● **Provided records**
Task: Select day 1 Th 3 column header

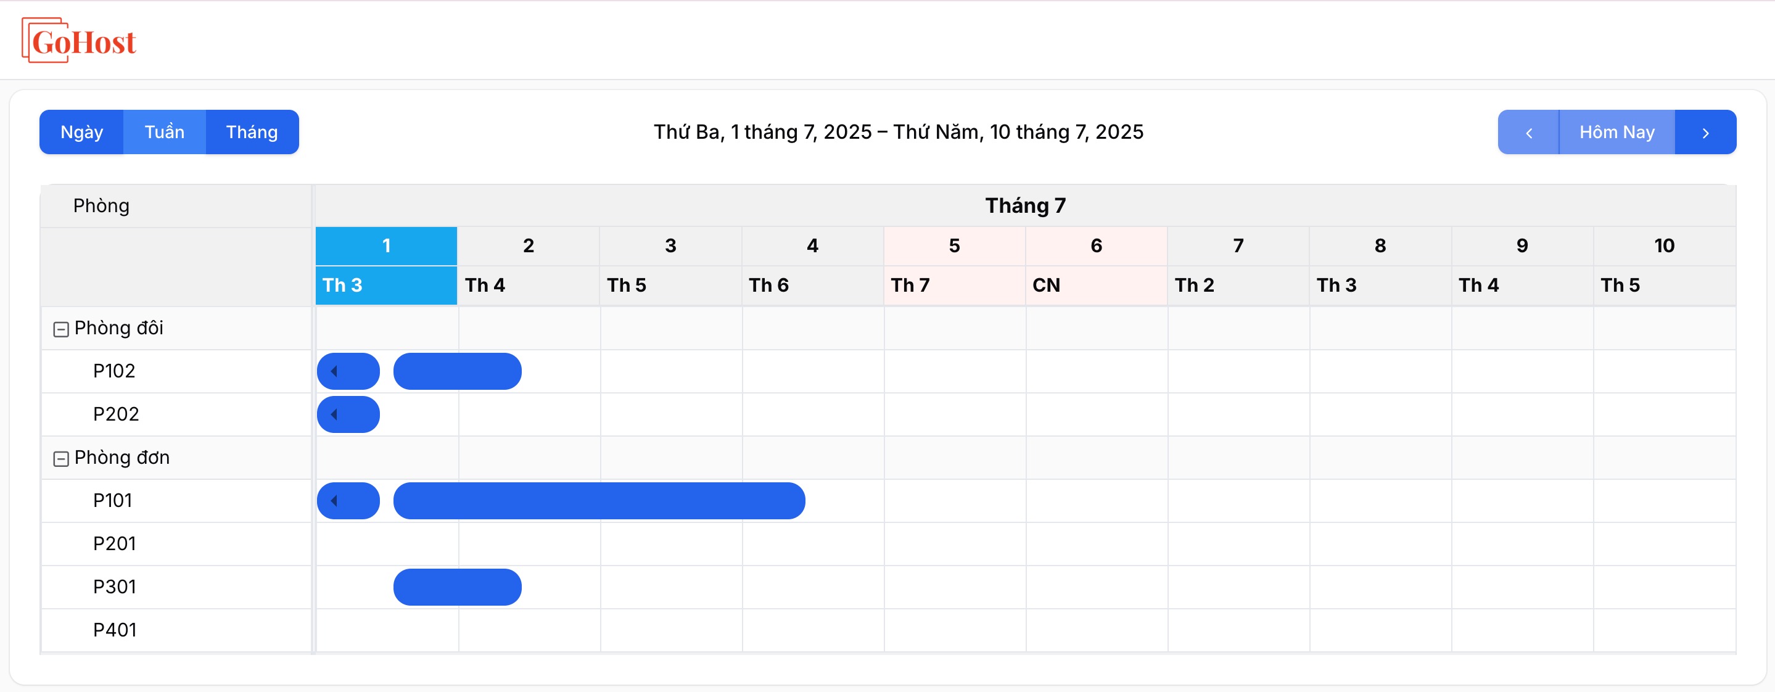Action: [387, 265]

---

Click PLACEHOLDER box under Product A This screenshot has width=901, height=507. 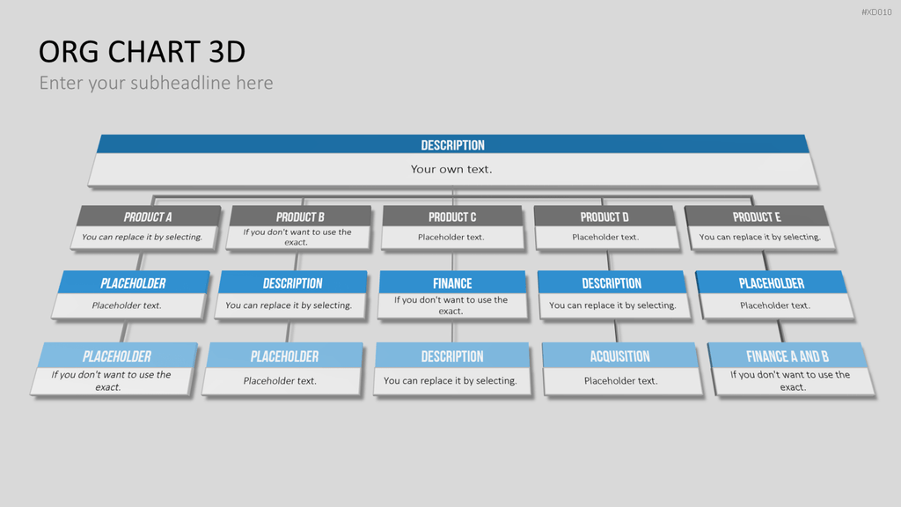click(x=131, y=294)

==

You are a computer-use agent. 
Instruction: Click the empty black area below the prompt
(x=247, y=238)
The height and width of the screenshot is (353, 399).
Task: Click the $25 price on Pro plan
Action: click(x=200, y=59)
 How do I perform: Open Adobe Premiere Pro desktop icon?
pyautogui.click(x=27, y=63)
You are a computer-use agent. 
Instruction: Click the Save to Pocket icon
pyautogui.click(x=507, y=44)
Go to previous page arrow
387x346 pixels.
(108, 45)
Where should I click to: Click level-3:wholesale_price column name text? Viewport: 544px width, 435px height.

● **Exercise prompt**
Give back, word for word, only the lines above from the line holding "Instruction: Click the Save to Pocket icon" to the line holding "Where should I", both included.

● **Task answer**
Instruction: Click the Save to Pocket icon
pyautogui.click(x=507, y=44)
Go to previous page arrow
387x346 pixels.
(108, 45)
Where should I click to: Click level-3:wholesale_price column name text? Viewport: 544px width, 435px height.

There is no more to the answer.